**EXERCISE BRIEF**
Keyword search on "computer": report each line of the records that contains it.

(Dataset entries)
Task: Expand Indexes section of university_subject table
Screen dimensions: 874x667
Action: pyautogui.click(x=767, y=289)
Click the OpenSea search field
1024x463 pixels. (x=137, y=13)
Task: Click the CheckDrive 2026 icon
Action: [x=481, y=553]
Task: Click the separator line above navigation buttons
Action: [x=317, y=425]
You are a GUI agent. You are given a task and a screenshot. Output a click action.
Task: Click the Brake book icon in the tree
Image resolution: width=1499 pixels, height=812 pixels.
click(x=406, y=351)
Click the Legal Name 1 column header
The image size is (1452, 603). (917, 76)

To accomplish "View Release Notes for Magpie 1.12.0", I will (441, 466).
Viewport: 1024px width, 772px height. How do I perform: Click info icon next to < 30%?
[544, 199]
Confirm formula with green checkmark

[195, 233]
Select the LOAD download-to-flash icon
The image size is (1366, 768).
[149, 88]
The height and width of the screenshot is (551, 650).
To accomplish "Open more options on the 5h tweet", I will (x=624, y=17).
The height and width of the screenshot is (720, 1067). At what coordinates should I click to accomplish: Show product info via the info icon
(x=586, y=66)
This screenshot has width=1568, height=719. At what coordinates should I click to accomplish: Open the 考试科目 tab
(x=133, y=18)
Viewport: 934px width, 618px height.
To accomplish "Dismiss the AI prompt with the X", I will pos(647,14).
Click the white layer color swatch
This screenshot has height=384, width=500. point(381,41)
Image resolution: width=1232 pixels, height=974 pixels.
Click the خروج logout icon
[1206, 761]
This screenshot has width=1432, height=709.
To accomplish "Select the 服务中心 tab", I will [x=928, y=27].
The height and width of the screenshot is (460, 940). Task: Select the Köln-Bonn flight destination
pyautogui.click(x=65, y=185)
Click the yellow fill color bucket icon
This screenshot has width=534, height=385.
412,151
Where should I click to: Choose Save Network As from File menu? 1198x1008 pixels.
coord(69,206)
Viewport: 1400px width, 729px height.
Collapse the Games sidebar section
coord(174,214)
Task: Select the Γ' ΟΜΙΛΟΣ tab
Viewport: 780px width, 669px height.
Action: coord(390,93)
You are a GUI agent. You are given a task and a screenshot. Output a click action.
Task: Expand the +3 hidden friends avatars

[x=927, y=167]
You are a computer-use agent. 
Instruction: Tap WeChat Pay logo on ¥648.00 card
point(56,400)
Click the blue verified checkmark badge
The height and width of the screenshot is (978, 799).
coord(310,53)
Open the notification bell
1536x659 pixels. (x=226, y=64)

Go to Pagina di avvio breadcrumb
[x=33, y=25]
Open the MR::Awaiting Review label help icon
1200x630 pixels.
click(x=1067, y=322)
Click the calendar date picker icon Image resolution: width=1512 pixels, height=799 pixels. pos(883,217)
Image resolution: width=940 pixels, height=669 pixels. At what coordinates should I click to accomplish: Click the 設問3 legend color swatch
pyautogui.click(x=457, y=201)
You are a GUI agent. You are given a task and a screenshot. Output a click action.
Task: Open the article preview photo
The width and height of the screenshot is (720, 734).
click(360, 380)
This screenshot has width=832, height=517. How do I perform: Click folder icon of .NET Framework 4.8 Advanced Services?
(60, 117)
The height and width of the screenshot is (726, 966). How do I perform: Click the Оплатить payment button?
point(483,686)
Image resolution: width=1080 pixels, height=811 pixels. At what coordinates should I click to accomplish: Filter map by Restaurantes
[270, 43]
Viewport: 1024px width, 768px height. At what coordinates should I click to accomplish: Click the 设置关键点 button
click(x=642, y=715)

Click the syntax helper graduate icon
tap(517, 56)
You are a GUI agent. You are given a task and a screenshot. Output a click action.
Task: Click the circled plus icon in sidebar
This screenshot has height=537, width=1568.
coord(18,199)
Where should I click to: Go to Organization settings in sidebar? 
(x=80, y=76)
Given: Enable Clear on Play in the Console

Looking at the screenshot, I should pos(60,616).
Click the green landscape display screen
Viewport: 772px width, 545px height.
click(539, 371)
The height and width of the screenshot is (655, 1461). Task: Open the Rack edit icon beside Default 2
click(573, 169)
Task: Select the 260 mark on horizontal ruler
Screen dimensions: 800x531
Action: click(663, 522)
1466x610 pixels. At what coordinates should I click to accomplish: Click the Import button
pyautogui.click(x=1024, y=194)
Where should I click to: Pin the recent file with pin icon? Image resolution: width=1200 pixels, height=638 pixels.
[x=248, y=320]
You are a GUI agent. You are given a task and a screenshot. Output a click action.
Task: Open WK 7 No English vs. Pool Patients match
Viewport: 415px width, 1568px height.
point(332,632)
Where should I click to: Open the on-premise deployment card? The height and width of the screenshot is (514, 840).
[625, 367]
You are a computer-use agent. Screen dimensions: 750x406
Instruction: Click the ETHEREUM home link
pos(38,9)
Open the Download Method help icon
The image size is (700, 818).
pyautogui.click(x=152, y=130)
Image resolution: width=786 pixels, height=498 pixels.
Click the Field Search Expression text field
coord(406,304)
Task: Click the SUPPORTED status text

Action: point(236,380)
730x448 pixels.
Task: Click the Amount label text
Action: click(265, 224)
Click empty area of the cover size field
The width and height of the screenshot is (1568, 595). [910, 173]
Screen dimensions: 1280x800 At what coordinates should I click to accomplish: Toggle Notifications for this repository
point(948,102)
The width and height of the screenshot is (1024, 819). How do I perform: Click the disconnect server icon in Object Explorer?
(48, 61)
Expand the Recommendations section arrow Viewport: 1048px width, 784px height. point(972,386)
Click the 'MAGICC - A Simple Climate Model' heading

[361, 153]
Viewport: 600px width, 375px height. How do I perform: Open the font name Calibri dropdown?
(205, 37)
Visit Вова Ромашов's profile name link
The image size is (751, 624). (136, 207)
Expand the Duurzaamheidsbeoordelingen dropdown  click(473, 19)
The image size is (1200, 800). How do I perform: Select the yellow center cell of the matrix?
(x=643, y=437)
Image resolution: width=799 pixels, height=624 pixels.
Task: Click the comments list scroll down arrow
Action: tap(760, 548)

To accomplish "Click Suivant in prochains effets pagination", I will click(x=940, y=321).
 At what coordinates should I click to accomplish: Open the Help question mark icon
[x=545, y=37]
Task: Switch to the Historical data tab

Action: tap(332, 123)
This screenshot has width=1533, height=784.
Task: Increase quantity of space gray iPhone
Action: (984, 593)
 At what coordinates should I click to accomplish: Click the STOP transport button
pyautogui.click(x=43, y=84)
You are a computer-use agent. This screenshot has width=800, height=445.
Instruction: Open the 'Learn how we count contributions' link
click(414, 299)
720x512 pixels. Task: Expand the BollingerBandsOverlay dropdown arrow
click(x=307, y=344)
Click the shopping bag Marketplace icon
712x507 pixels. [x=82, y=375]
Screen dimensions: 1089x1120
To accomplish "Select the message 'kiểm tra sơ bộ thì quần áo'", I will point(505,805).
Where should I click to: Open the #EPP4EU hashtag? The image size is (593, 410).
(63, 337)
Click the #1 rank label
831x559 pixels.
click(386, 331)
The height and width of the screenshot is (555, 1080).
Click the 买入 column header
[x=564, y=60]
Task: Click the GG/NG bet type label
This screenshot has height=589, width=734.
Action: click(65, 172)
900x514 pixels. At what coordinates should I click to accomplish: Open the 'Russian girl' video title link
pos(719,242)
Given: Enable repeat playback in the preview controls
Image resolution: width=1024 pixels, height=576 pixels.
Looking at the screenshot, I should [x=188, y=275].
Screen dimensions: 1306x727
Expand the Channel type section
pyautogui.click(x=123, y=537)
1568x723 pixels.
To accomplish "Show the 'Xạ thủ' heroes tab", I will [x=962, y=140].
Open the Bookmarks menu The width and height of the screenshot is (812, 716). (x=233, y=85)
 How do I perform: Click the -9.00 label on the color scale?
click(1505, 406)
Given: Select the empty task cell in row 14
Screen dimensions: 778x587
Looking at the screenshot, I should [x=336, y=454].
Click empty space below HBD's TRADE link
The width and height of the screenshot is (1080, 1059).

**SOLUTION**
You are a computer-use agent. 
You are a computer-use agent. Screen dimensions: 750x406
You are a computer-use agent. This screenshot has width=800, height=445.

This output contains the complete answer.